Among the entries that follow, how many lines contain the string "next"? Write the number alone.

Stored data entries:

+++

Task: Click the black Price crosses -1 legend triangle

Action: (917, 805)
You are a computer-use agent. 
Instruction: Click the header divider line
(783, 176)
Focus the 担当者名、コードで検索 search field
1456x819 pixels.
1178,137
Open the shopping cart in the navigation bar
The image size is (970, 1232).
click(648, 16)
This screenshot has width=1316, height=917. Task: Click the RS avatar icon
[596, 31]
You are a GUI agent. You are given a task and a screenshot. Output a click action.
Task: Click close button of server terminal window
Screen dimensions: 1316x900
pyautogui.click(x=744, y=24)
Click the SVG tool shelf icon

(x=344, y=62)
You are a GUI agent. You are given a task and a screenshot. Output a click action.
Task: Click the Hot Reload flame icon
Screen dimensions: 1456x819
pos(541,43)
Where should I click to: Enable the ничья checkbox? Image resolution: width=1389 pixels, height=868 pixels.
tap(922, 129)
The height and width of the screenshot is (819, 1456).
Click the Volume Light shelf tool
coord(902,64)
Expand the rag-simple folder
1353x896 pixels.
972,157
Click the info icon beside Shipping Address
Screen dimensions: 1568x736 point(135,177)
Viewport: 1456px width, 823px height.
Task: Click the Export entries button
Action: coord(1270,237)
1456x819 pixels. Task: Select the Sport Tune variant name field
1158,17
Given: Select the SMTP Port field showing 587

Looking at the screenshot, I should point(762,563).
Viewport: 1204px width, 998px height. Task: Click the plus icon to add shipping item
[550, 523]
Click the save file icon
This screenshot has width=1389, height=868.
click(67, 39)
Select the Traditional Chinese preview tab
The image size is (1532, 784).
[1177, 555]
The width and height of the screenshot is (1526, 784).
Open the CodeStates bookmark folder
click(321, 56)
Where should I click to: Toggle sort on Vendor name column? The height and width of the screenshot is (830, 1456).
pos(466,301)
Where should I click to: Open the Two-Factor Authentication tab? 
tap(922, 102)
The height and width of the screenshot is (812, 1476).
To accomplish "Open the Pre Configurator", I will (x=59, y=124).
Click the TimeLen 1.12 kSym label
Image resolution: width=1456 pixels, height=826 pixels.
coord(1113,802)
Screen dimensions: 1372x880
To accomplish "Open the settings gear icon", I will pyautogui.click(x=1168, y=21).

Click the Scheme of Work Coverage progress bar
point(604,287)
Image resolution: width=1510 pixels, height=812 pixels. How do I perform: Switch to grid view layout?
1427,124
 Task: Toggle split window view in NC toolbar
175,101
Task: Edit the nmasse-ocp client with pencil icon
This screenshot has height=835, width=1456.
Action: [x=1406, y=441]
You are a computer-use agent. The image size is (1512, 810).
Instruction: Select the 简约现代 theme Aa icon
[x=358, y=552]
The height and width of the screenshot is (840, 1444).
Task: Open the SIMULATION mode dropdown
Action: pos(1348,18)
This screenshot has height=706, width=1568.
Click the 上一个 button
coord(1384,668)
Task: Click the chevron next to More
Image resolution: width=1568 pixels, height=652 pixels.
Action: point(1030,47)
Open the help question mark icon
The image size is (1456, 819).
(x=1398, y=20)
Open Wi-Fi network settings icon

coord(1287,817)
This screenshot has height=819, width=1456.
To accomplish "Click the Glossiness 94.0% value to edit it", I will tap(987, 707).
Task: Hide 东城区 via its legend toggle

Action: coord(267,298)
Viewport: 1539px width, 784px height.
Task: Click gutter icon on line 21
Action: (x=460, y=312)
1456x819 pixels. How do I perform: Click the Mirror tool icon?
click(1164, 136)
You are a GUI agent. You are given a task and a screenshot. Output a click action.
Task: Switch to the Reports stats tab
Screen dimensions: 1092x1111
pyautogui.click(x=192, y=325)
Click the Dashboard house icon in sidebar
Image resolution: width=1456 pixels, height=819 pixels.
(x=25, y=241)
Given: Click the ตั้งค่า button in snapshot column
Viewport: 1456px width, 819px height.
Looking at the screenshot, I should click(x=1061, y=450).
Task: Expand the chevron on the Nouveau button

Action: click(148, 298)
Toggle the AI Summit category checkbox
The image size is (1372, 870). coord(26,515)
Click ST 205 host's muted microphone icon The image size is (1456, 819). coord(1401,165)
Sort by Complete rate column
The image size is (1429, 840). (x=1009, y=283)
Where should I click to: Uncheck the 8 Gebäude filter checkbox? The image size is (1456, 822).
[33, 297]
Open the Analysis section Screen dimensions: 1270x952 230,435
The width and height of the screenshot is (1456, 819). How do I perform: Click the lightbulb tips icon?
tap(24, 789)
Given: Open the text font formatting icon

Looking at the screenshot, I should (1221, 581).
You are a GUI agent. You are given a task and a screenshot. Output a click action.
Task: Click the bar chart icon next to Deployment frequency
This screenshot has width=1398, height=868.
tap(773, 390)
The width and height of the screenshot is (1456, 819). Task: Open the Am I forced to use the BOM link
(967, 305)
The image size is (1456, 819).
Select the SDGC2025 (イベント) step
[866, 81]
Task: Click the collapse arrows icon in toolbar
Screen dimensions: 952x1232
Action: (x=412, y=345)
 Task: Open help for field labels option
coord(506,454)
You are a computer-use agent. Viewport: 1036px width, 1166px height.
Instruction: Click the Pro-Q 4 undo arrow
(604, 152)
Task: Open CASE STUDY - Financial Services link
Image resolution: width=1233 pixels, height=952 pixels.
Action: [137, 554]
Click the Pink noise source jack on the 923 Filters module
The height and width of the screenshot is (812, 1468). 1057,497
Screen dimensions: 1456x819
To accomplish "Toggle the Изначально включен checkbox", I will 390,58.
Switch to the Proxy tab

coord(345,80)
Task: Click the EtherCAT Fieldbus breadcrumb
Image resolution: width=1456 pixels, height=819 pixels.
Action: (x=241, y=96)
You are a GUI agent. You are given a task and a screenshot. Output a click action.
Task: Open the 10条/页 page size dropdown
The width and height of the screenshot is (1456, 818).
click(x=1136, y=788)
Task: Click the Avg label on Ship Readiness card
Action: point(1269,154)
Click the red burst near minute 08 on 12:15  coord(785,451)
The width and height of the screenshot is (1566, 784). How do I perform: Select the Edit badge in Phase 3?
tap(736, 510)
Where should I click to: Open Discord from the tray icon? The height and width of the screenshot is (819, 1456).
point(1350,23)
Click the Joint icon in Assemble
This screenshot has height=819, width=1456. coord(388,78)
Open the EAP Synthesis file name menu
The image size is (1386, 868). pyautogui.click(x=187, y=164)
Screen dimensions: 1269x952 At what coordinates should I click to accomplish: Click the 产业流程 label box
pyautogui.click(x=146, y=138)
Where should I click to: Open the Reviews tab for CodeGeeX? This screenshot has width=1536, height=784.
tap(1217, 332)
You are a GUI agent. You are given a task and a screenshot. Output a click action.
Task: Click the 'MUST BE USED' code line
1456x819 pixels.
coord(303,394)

+++

→ **THE ANSWER**
2